A Sticky Situation

The past quickly and the tiredness from lack of sleep due to our hot weather always seems to vanish when it’s time to go to Mustang Maniac. The trip was a lot longer than normal due to the fact that my normal run was traffic controlled due to a big airshow at Duxford war museum. I arrived nicely chilled thanks to the aircon being on full blast. The guys were cleaning the yard and Chris’ car was about to get a new home. Chris is about to follow in the same footstep and restore his 66′ coupe i6 that he wants to use as a daily run around. Good for him to be able to enjoy it everyday, and that’s exactly what it should be. Not a trailer queen never to be enjoyed.

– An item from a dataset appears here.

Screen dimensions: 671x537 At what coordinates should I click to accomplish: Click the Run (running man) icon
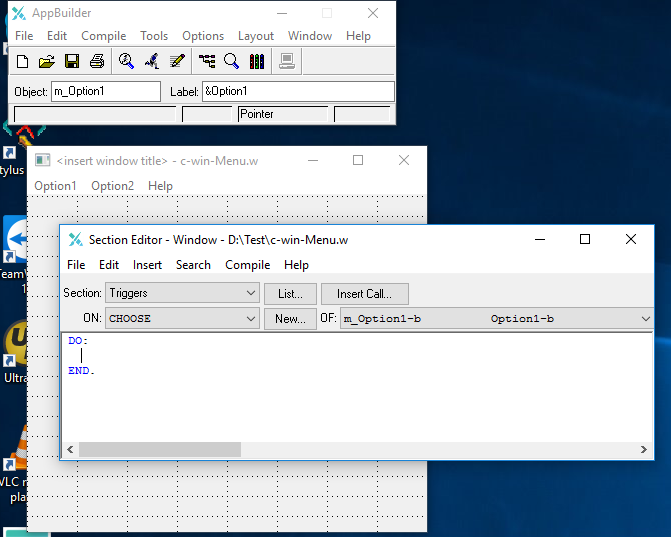tap(152, 61)
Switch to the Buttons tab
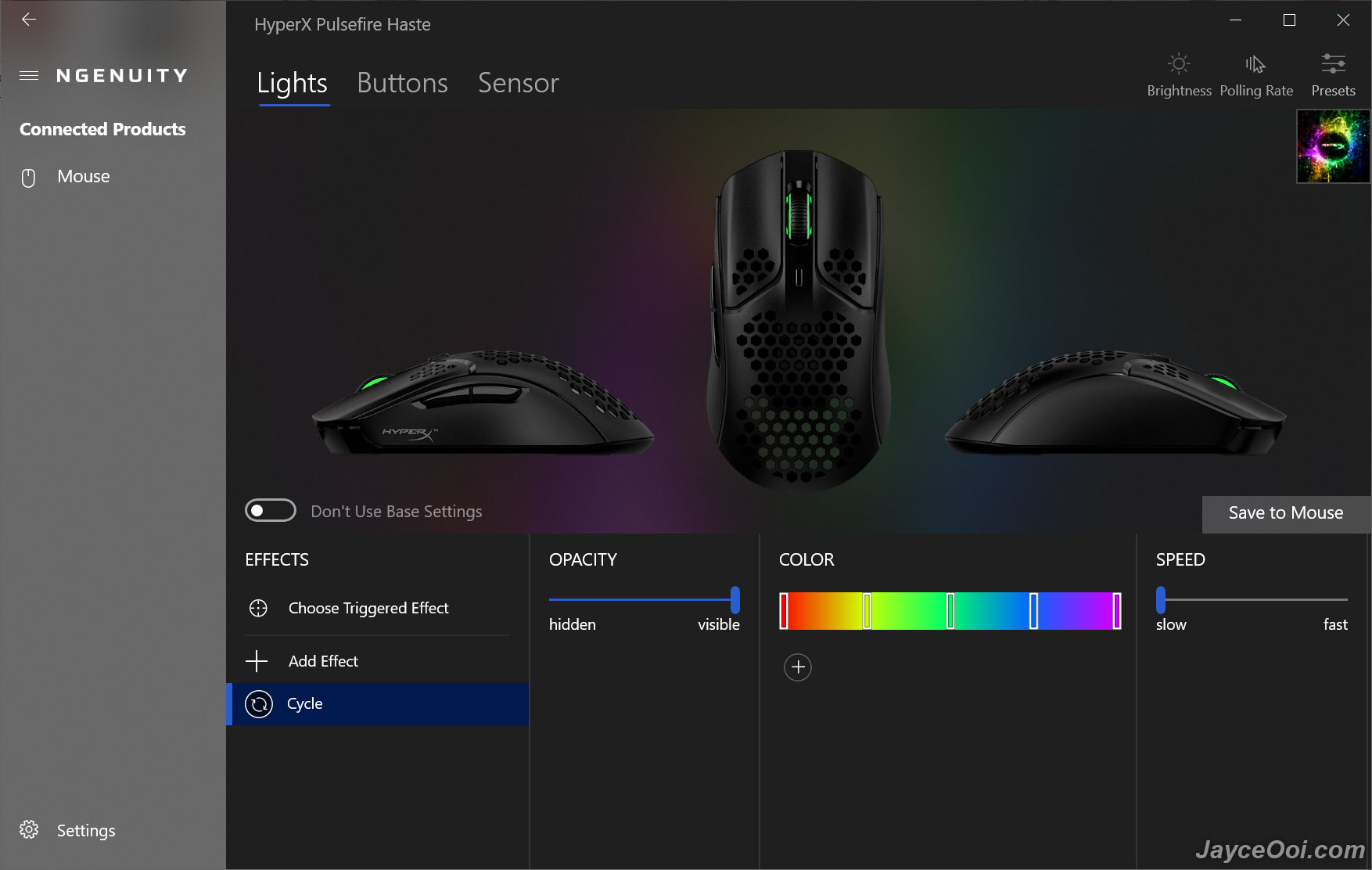Image resolution: width=1372 pixels, height=870 pixels. pos(402,83)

Anyway the plan for today was to fit the main door windows and align them up near enough ready for the door rubbers to be added soon. The windows is really a two-man job and Yogi gave me a hand to get them in the door. First job was to remove the rollers from the window rails as they would be snapped into place on the window itself. Inserting the window is a case of front end of the glass goes in first at a forty-five degree angle until about two-thirds of the way in. Slowly straightened up the glass moving forwards and slipping the leading edge into the guide rails at the front quarter windows. This will allow the back edge of the glass to slide into the rear rail. With the glass now straight slide the rollers into the bottom slide rail and align the winder mechanism to the rollers and snap into place.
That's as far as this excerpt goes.